### [Jobs]
[1] What was the year of the last heraldic visitation, according to the Becon arms text?
[2] Please retype part of the Becon arms text, beginning at the words "Evidence for Arms" and stopping after the words "Was Thomas armigerous?".
[3] Render this sentence from the Becon arms text in Spanish: "Given that the arms were borne by both Basil and Theodore they would appear to have inherited them from their father."

### [Quoted text]
================

(I am in the process of moving the informatioin about Becon arms from the page of Thomas Becon to this separate page; until complete see that page for what I think the arms were like and for sources referrred to here)

Evidence for Arms

That the Becon family used a coat of arms is indicated by the memorial floor slab in memory of Thomas’s son Basil, and by the will of his son Theodore. In addition, Harris’s “History of Kent” (1719) describes the arms of “Beacon of Canterbury”. I did enquire of the College of Arms (9 Aug 2011) what it would cost to learn about the arms described by Faussett as on Basil’s memorial stone and who was granted them etc.; as I was quoted £750 I wouldn’t be pursuing this! But I have also discovered since then that H. Beken Thomas seems to have researched this as he noted that the College of Arms has no record of arms being granted or allowed to the family. Given that the arms were borne by both Basil and Theodore they would appear to have inherited them from their father.

Was Thomas armigerous?

Whether Thomas had assumed them illegally or the necessary paperwork has not survived I know not.

In 1530 Henry VIII conferred on the College its duty of the heraldic visitation. The provincial Kings of Arms were commissioned under a royal warrant to enter all houses and churches and given authority to deface and destroy all arms unlawfully used by any knight, esquire, or gentleman. These visitations resulted in many individuals being charged and heavily fined for breaking the law of arms. Hundreds of these visitations were carried out well into the 17th century; the last being in 1686.

================

### [Rows]
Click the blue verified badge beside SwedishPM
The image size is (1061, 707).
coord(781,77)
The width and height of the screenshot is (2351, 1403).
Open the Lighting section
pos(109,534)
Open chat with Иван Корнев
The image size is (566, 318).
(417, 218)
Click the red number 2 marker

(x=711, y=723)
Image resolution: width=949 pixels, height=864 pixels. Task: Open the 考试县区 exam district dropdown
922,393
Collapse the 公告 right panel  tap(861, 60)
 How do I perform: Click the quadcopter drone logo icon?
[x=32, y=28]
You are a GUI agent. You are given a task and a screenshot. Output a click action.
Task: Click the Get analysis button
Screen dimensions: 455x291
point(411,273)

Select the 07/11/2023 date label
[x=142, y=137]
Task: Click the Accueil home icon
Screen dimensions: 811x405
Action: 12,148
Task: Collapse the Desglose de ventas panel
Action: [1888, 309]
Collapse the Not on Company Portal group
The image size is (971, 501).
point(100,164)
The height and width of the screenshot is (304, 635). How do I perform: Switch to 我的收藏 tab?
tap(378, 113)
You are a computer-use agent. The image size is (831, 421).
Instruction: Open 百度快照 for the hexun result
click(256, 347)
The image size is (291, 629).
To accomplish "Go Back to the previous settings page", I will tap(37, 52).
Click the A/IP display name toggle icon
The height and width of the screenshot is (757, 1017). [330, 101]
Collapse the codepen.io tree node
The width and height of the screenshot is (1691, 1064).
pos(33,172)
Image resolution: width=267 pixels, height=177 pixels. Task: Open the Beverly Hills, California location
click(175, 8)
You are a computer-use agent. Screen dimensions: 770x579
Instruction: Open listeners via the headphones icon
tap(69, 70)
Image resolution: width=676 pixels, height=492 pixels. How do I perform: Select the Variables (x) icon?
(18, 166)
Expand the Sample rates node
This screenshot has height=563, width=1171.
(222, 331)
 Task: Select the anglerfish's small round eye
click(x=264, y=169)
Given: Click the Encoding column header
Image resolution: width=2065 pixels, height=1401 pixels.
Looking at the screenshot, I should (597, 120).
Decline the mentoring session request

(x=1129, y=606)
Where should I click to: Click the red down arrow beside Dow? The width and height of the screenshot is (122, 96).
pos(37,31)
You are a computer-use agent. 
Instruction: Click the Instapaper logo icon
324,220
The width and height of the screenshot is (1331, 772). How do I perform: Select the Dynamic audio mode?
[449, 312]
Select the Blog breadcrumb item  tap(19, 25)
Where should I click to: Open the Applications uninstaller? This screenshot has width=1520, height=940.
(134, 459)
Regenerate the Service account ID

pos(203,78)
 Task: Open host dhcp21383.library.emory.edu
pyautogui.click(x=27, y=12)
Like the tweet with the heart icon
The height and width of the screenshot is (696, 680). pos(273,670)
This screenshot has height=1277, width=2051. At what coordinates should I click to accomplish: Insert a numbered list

================

### [Exercise responses]
[1] 1686

[2]
Evidence for Arms

That the Becon family used a coat of arms is indicated by the memorial floor slab in memory of Thomas’s son Basil, and by the will of his son Theodore. In addition, Harris’s “History of Kent” (1719) describes the arms of “Beacon of Canterbury”. I did enquire of the College of Arms (9 Aug 2011) what it would cost to learn about the arms described by Faussett as on Basil’s memorial stone and who was granted them etc.; as I was quoted £750 I wouldn’t be pursuing this! But I have also discovered since then that H. Beken Thomas seems to have researched this as he noted that the College of Arms has no record of arms being granted or allowed to the family. Given that the arms were borne by both Basil and Theodore they would appear to have inherited them from their father.

Was Thomas armigerous?

[3] Dado que tanto Basil como Theodore portaban las armas, parecería que las heredaron de su padre.